The biggest, noticeable difference between all of the bows is in how they bounce in spiccato and sautille bow strokes. The Audition would be a good choice for a beginner student who would like an upgrade from the PRESTO Carbon Fiber bow, but doesn’t yet know the more advanced strokes. The Encore and Ovation would be a good choice for the more intermediate student who is beginning to learn how to do spiccato and sautille. The Impulse would be a great choice for the advanced student or professional seeking a versatile, reliable carbon fiber bow.
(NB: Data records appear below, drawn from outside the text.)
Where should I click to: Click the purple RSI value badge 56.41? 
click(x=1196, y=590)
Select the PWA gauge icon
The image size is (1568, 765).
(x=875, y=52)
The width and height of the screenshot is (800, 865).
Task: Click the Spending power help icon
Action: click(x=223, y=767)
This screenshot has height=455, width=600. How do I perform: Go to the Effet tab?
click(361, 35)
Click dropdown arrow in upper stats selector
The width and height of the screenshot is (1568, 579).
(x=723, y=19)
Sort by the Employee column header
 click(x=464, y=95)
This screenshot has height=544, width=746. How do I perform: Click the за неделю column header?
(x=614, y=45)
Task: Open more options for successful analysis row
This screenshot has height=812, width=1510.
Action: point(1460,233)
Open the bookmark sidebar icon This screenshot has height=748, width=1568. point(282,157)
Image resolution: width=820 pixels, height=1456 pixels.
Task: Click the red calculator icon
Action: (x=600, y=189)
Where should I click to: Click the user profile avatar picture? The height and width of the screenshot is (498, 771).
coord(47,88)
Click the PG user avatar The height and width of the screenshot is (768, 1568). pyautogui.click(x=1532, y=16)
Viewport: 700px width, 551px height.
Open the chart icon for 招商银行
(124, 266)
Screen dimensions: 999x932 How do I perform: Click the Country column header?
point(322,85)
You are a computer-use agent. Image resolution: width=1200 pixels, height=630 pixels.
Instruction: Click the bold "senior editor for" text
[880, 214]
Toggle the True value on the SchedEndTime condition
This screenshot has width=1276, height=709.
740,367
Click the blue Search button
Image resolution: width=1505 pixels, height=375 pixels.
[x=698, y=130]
If you’re an advanced student or professional, we would highly recommend the PRESTO Impulse bow. It has the easiest handling and, out of all the PRESTO bows, the most comfortable feeling. Its balance feels closer to a wood bow, and you don’t have to work too hard to produce a variety of bow strokes. Several professional players agree with this assessment, including Andrés Cárdenes, the Former Concertmaster Pittsburgh Symphony:
The Presto Impulse bow is remarkable. I was amazed at the response, clarity and tone it produces. This is a serious endorsement from me, as I have always shunned carbon fiber bows due to their lack of an ‘organic’ feel. This bow feels and responds like a first rate bow in many ways. It doesn’t produce a buttery tone like a great Pecatte or Simon, but it’s the next best thing…
Even though the PRESTO Impulse bow has the highest sticker price of all of the bows in the PRESTO Performance Series, it’s well worth the investment. Quite a few players may not realize that upgrading their bow can often mean a huge upgrade in sound; since the difference in cost from a beginner’s carbon fiber bow to the PRESTO Impulse bow is probably less than the cost of upgrading your violin, it’s often not a bad idea to think about a new bow first. Of course, in an ideal world you’d probably want upgrade both your violin and bow at the same time so that you can have complementary equipment. But if you’re trying to improve your sound, and have to make careful choices to fit your budget, prioritizing a new bow is the way to go!